匠に学び、稲の声を聞く「お米番付」第12回大会優秀賞:神田忍さん 品種:「ゆうだい21」

匠に学び、稲の声を聞く「お米番付」第12回大会優秀賞:神田忍さん 品種:「ゆうだい21」

最終更新日:2026-03-24

成分分析計を使わず、審査員の五感で選び抜かれる「お米番付第12回大会」。福島県耶麻郡猪苗代町の神田忍さんから出品された「ゆうだい21」が優秀賞に選ばれた。第10回大会での入賞から2年間、全国各地の生産者を訪ね歩き、おいしいお米づくりの技を磨いてきた神田さん。今回は、この2年間でどんなことを感じ、今年どんなことに取り組んできたか伺った。

悔しいの一言

優秀賞受賞の感想を尋ねると、神田さんの第一声は「正直、悔しいですよね」だった。「この2年間で自分なりに成長できたという実感がありました。だからこそ、今年こそ最優秀賞を受賞できるんじゃないかと期待してしまったんですよね」と苦笑する。
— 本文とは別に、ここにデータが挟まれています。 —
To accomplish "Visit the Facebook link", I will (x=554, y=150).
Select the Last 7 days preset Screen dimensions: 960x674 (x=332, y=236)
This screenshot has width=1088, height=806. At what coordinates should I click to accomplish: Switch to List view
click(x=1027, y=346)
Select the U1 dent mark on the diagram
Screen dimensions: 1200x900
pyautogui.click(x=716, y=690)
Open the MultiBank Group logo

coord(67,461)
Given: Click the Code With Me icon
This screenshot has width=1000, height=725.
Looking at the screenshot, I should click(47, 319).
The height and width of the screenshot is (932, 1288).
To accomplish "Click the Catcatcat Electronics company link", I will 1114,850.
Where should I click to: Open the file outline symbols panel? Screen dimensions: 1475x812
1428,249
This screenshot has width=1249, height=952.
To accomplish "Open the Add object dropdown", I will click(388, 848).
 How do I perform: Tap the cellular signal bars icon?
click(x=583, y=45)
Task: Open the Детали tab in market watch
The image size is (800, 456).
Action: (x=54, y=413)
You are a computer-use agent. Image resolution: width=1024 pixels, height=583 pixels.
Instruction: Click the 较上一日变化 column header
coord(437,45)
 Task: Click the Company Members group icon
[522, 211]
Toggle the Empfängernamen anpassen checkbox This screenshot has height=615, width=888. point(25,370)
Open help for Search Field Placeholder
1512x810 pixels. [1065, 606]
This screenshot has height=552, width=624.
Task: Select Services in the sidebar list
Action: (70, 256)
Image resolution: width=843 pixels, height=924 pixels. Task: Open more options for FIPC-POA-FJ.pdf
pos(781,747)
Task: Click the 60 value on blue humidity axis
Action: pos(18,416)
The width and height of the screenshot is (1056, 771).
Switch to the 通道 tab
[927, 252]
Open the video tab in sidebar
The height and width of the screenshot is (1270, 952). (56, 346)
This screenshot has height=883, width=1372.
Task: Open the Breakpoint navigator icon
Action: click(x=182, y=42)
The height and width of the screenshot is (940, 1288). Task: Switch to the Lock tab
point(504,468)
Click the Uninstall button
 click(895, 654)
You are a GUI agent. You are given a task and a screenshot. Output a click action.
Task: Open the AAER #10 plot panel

最優秀賞には、山形県南陽市の黒澤拓真さんの「つや姫」が選ばれた。「負けるなら黒澤さんだろうなと思っていました」と神田さんは話す。神田さんにとっての黒澤さんは、目標として名前が挙がる生産者の一人だった。今回の授賞式で黒澤さんと初めて話すことができ、互いの田んぼを訪問し合う約束もしたそうだ。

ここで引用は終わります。